• [提示本文]:
+++

● 事例 (1) 不当な解雇や強制的な帰国

● 事例 (1) 不当な解雇や強制的な帰国

 

○ 不当解雇。帰国強制を防いだ事例。

 

  愛知県で、農業で働いていた技能実習生Aさん(ベトナム人)。1年後に検定試験にも合格したが、在留期限直前に突然解雇通知を渡された。

 

⬅︎ 雇用企業は、Aさんを解雇したうえ、入管の手続き(在留期限)を利用して、すぐに帰そうとした。

 

  Aさんは実習の継続を希望し、監理団体(技能実習制度の仲介団体。事実上の派遣会社)に転籍先を探すよう求めたが、監理団体は帰国するよう促した。

  Aさんは外国人技能実習機構(OTIT)の母国語相談に連絡したが、OTITはAさんに帰国するようにアドバイスした。

 

⬅︎ 労働者の権利を守るはずの行政機関(OTIT)も、解雇を認めて帰国をすすめた。

+++

• [設問内容]:
1 - 技能実習生の解雇事例の本文のうち、「愛知県で、農業で働いていた技」から「国するようにアドバイスした。」までを、両端を含めて正確に複写してください。
2 - 技能実習生の解雇事例の本文において、Aさんを帰国させようとした、または帰国を勧めた組織をすべて挙げてください。

• [記録データ]:
+++

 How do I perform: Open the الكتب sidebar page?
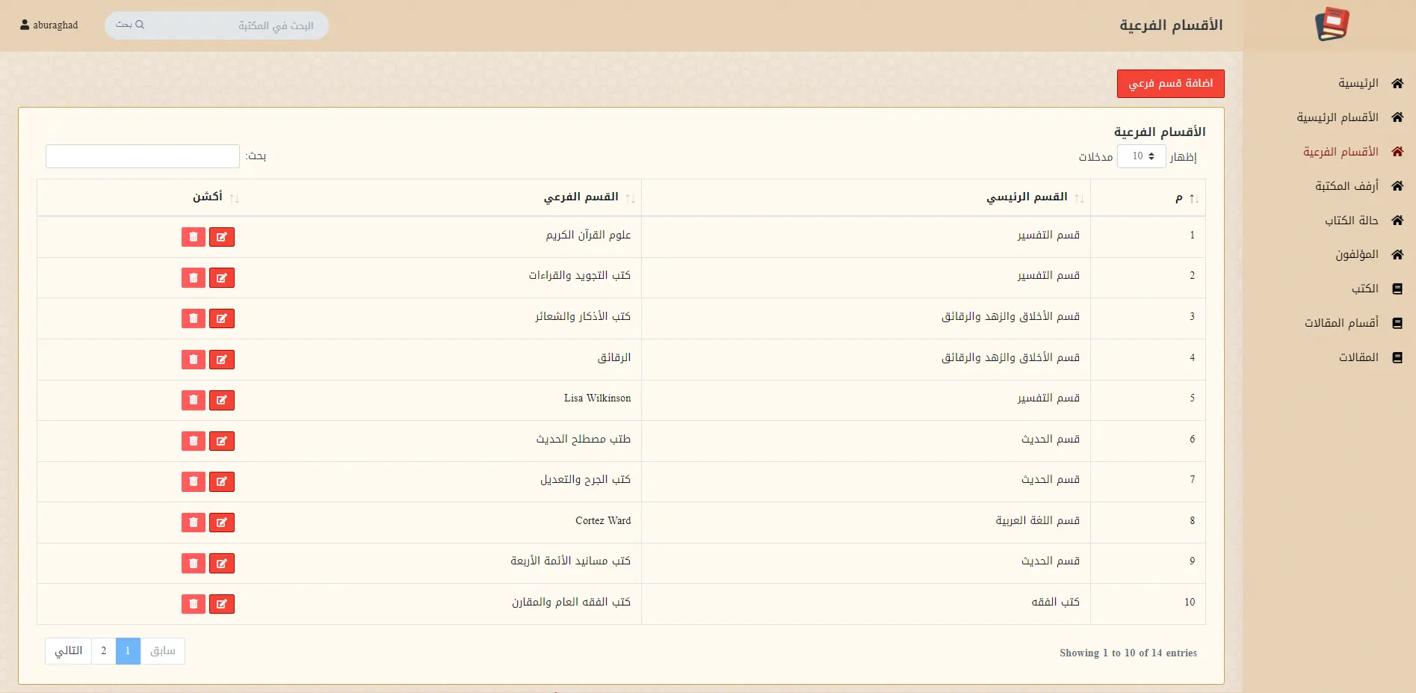tap(1364, 289)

+++

• [解答結果]:
1 -
愛知県で、農業で働いていた技能実習生Aさん(ベトナム人)。1年後に検定試験にも合格したが、在留期限直前に突然解雇通知を渡された。

 

⬅︎ 雇用企業は、Aさんを解雇したうえ、入管の手続き(在留期限)を利用して、すぐに帰そうとした。

 

  Aさんは実習の継続を希望し、監理団体(技能実習制度の仲介団体。事実上の派遣会社)に転籍先を探すよう求めたが、監理団体は帰国するよう促した。

  Aさんは外国人技能実習機構(OTIT)の母国語相談に連絡したが、OTITはAさんに帰国するようにアドバイスした。

2 - 雇用企業、監理団体、外国人技能実習機構(OTIT)